▶ **Data entries**

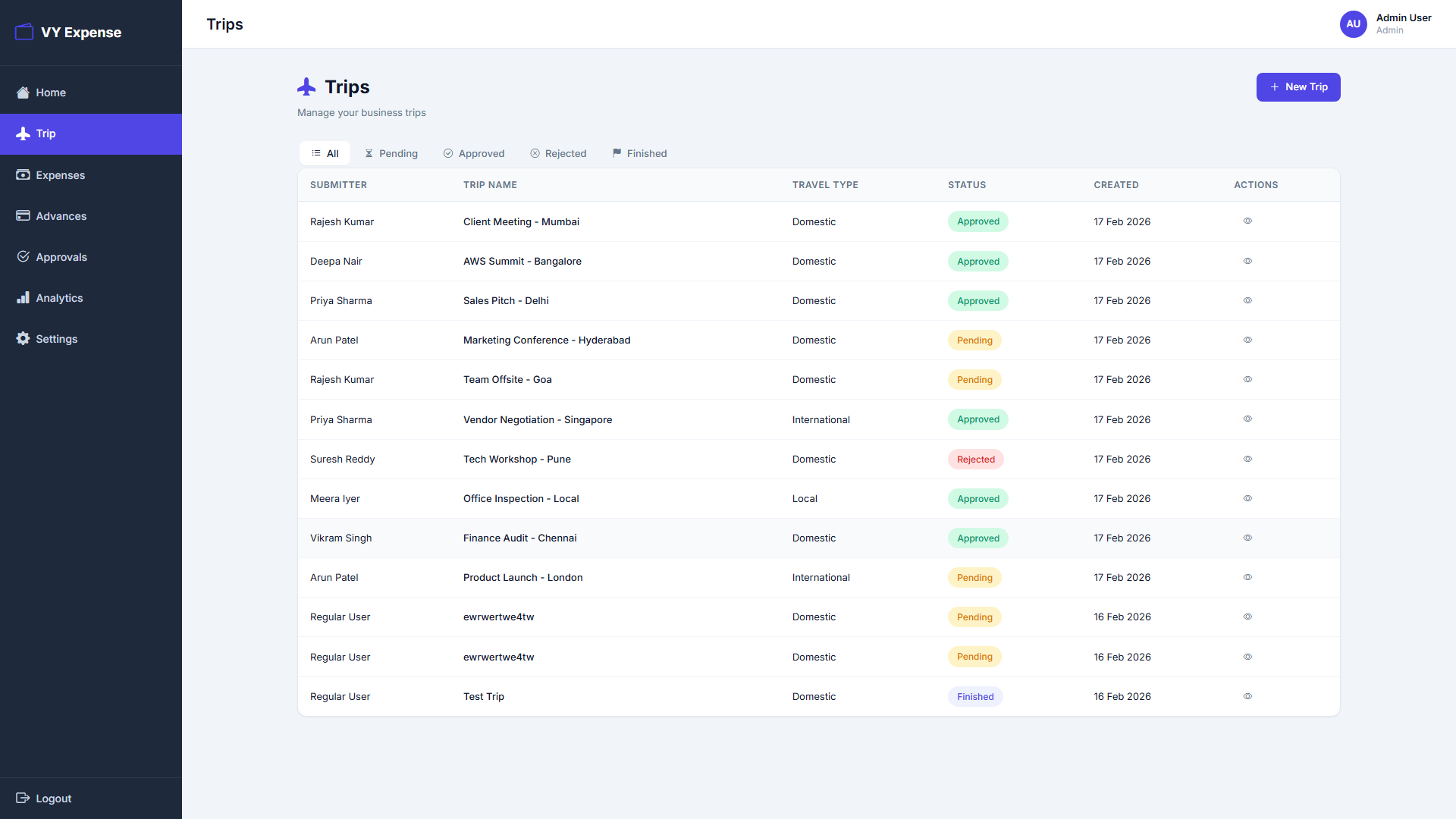Filter trips by Rejected status
The height and width of the screenshot is (819, 1456).
[x=558, y=153]
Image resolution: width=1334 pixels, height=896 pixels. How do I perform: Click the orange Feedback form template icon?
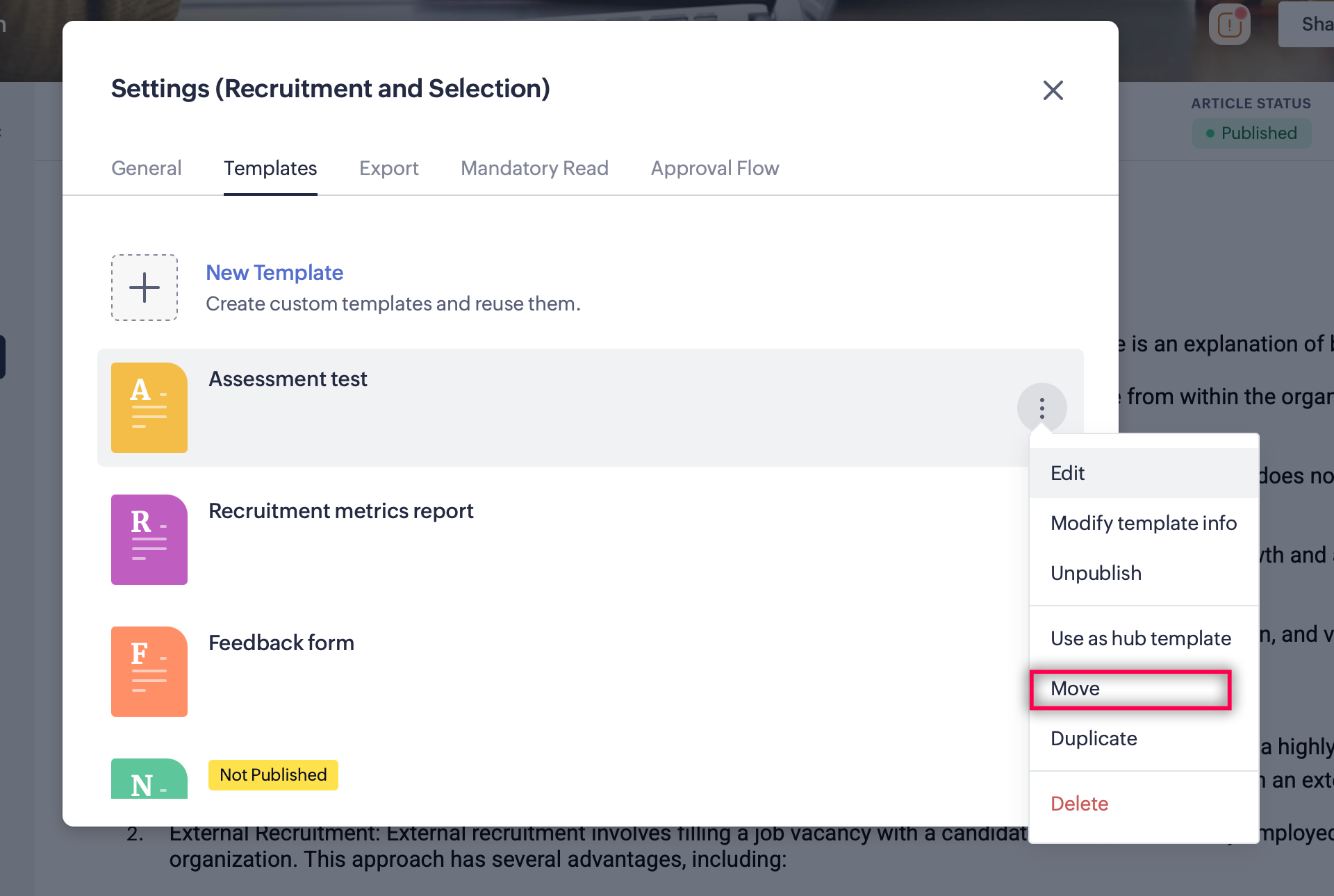(x=149, y=672)
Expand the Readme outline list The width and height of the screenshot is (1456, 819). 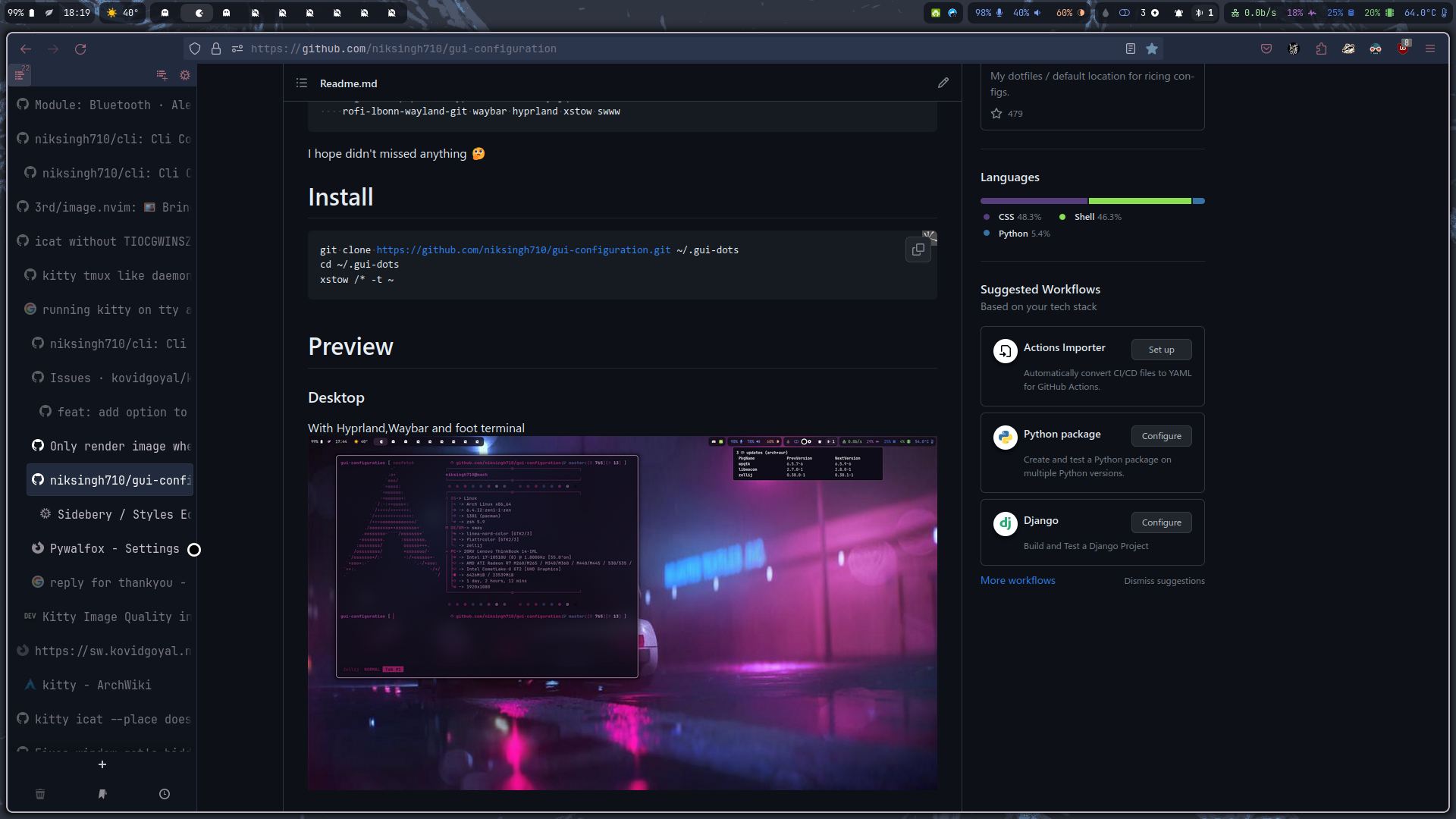coord(302,83)

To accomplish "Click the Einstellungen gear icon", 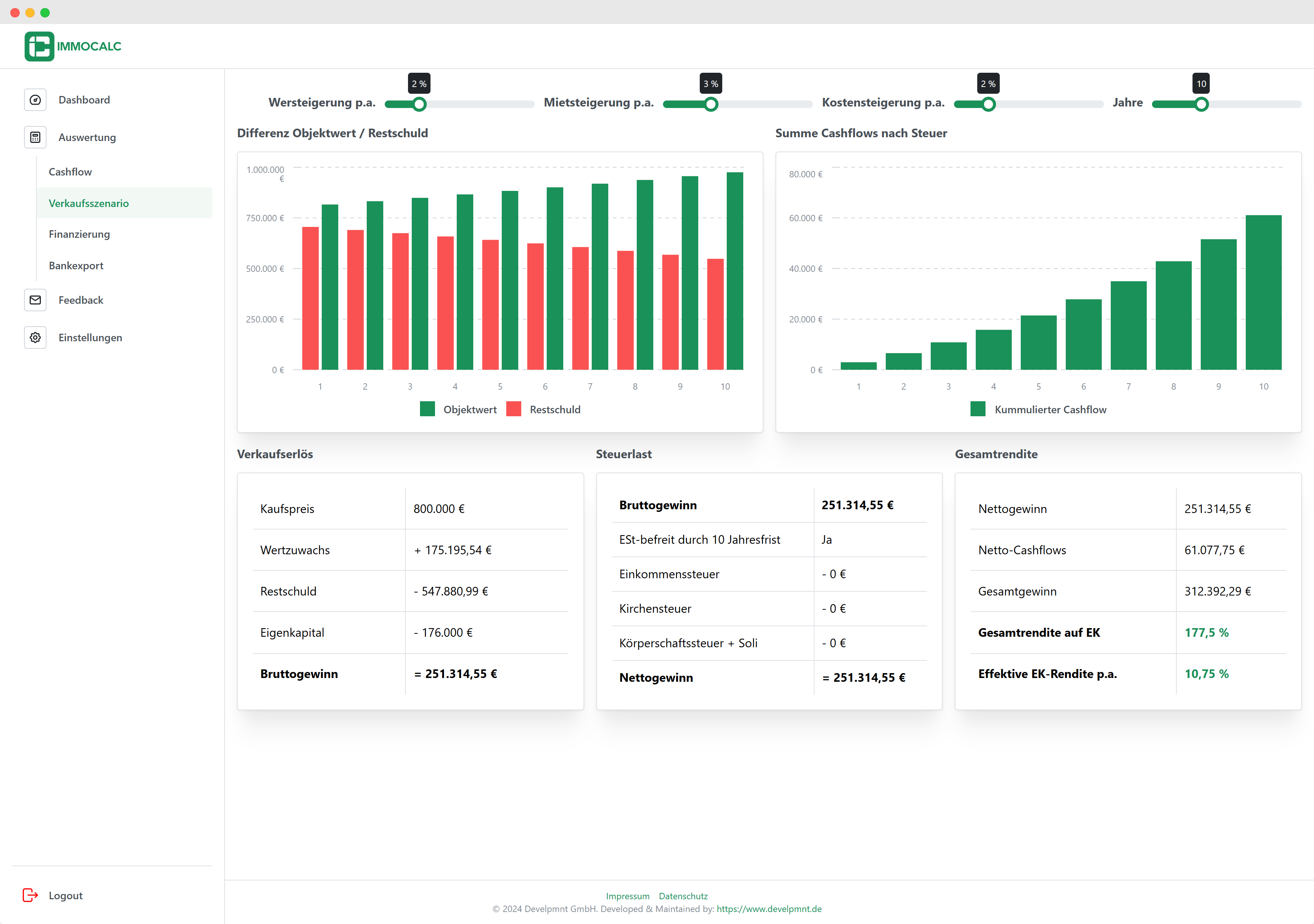I will click(x=35, y=338).
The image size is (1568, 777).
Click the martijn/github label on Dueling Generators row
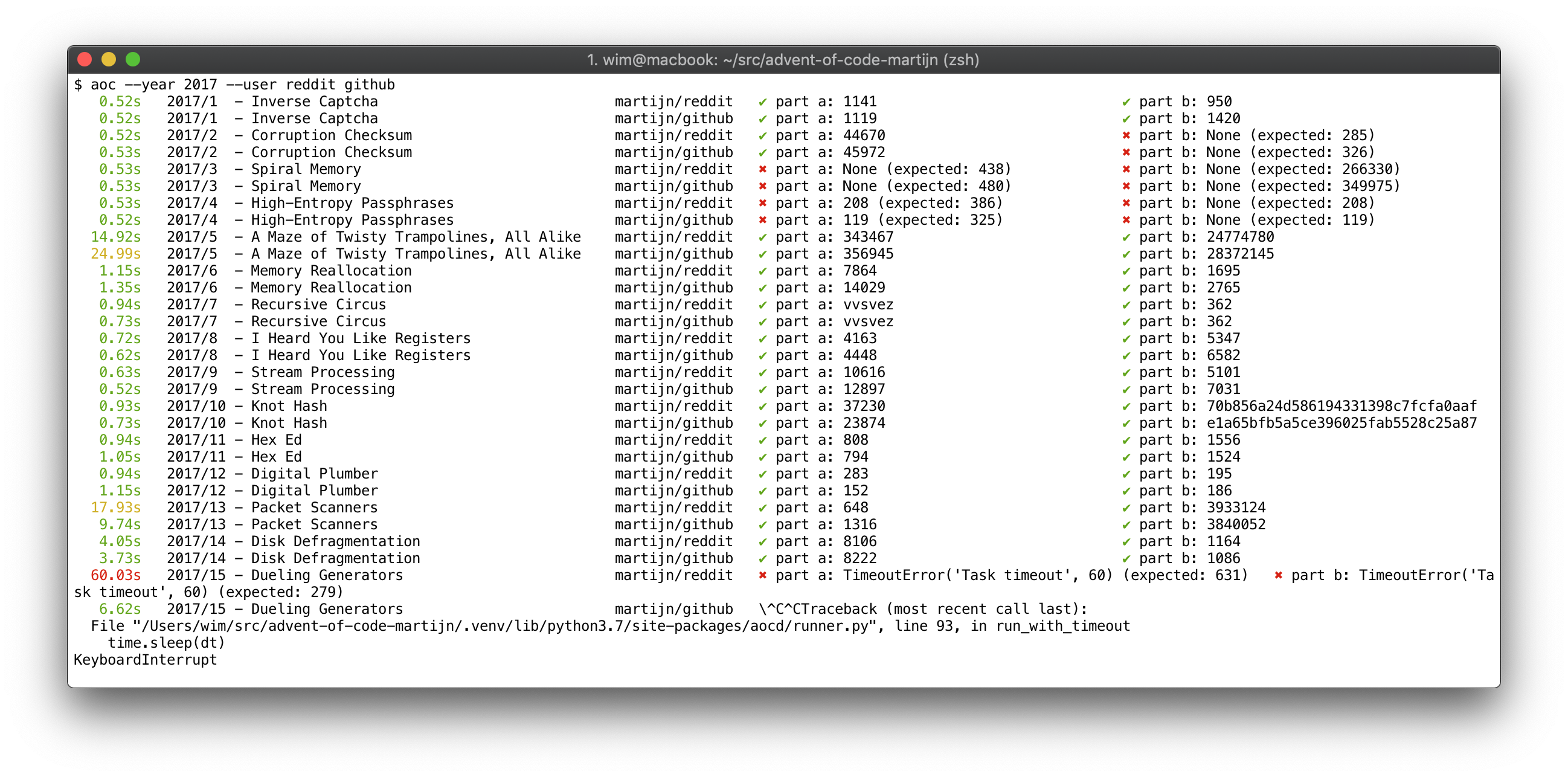(673, 608)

▶ **Instructions to follow**
Output exactly the lines from the one containing "The image size is (1568, 777)." through the last line of the records above, both included, and leave out the pictures.

▶ **Output for this exercise**
The image size is (1568, 777).
Click the martijn/github label on Dueling Generators row
(673, 608)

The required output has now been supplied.